To avoid incurring charges to your Google Cloud Platform account for the resources used in this tutorial:

  1. Disconnect from the Compute Engine instance, if you have not already done so:

    (vm)$ exit
    

    Your prompt should now be username@projectname, showing you are in the Cloud Shell.

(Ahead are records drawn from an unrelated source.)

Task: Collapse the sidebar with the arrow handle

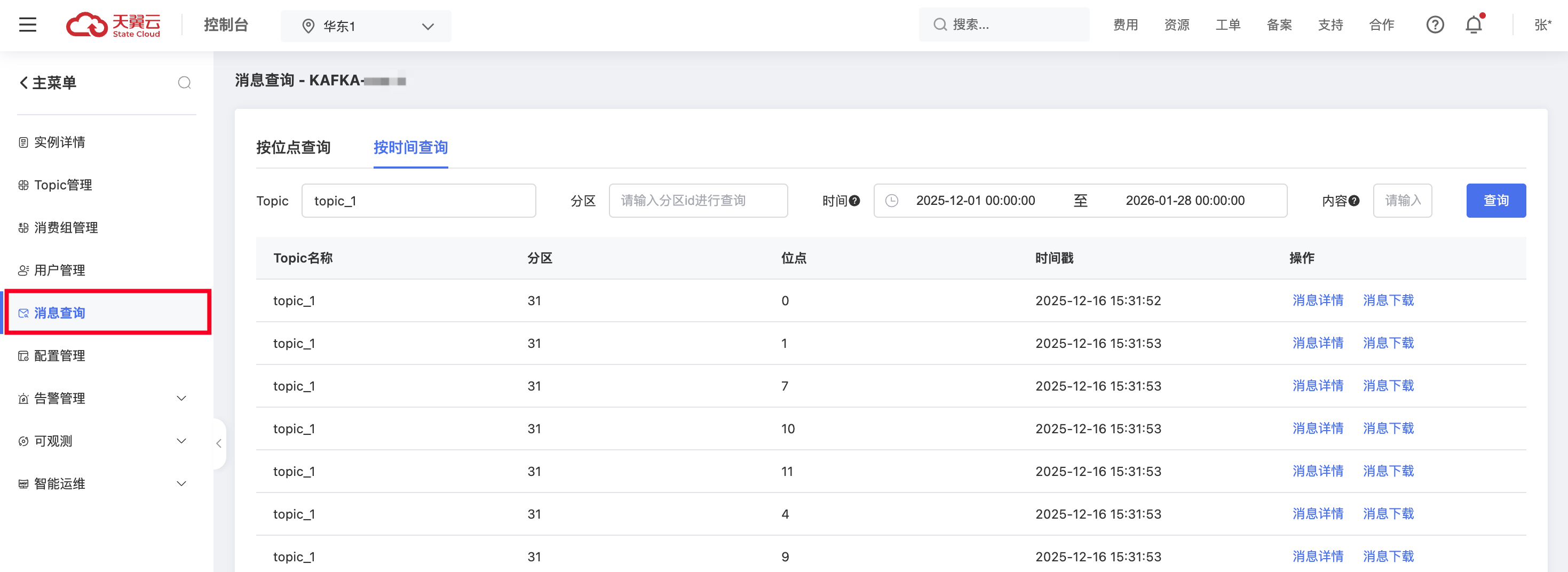Action: coord(218,443)
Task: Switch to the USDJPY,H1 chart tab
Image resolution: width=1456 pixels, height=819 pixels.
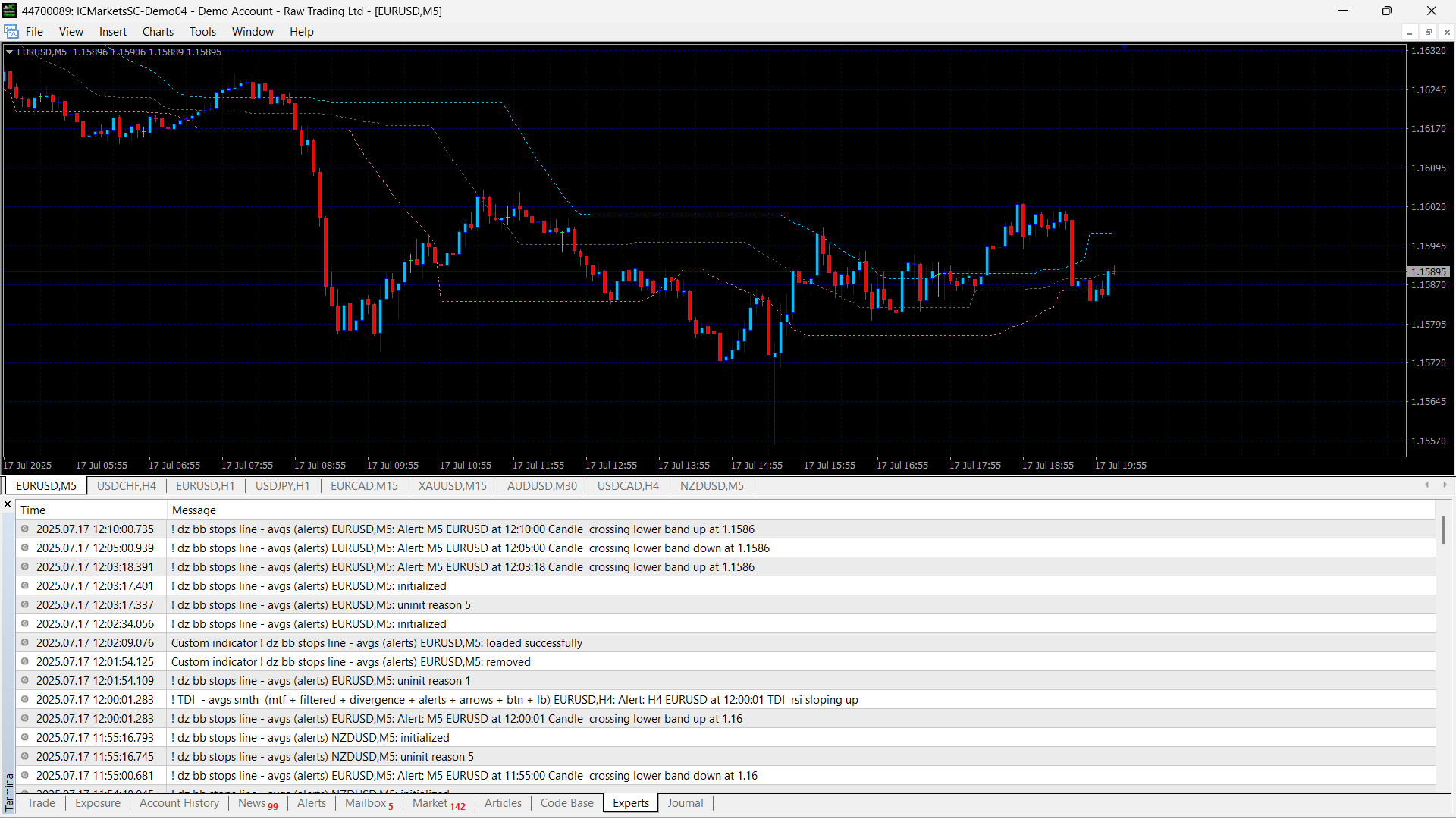Action: click(282, 486)
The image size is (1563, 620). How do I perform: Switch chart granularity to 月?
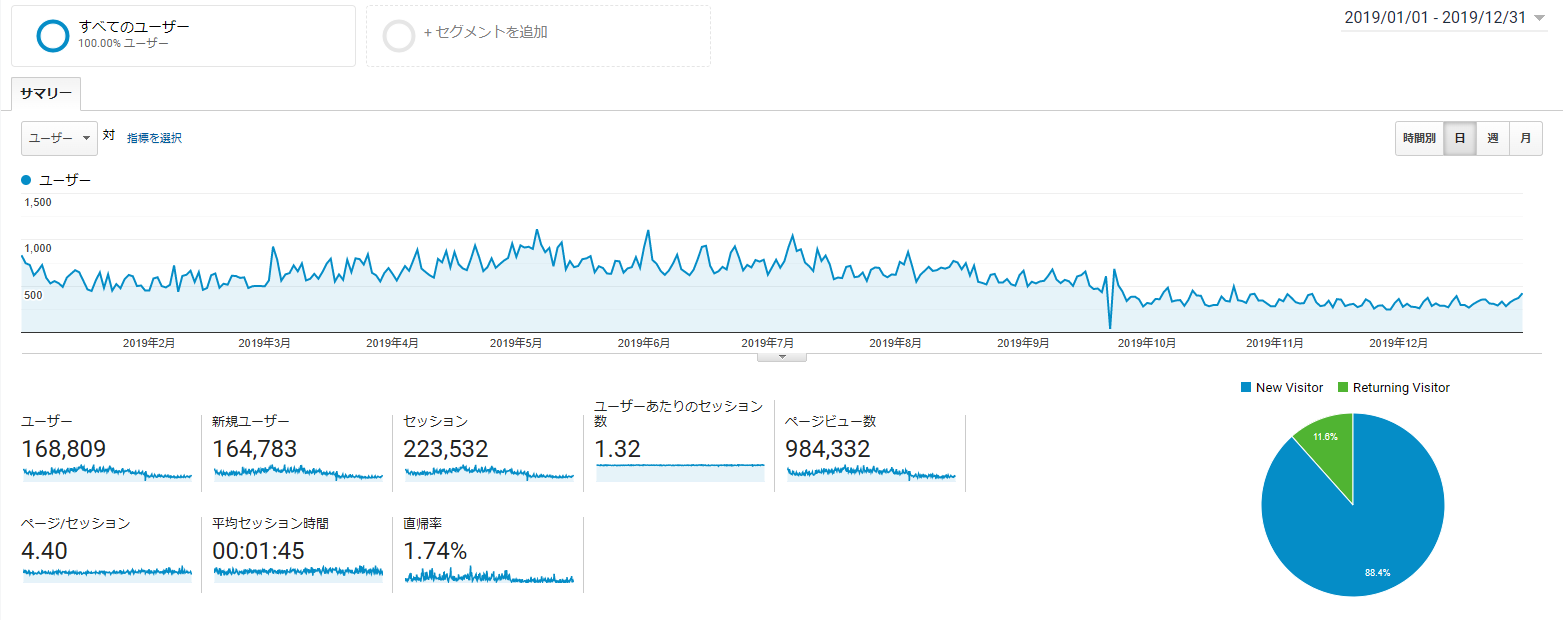pyautogui.click(x=1525, y=139)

  2. In your Cloud Shell, run ctpu delete with the --zone flag you used when you set up the Cloud TPU to delete your Compute Engine VM and your Cloud TPU:

    $ ctpu delete --zone=europe-west4-a --name=retinanet-tutorial
    
  3. Run the following command to verify the Compute Engine VM and Cloud TPU have been shut down:

    $ ctpu status --zone=europe-west4-a
    

    The deletion might take several minutes. A response like the one below indicates there are no more allocated instances:

    2018/04/28 16:16:23 WARNING: Setting zone to "europe-west4-a"
    No instances currently exist.
     Compute Engine VM:     --
     Cloud TPU:             --
    
  4. Run gsutil as shown, replacing bucket-name with the name of the Cloud Storage bucket you created for this tutorial:

    $ gsutil rm -r gs://bucket-name
    

What's next

Train with different image sizes

You can explore using a larger neural network (for example, ResNet-101 instead of ResNet-50). A larger input image and a more powerful neural network will yield a slower but more precise model.

Use a different basis

Alternatively, you can explore pre-training a ResNet model on your own dataset and using it as a basis for your RetinaNet model. With some more work, you can also swap in an alternative neural network in place of ResNet. Finally, if you are interested in implementing your own object detection models, this network may be a good basis for further experimentation.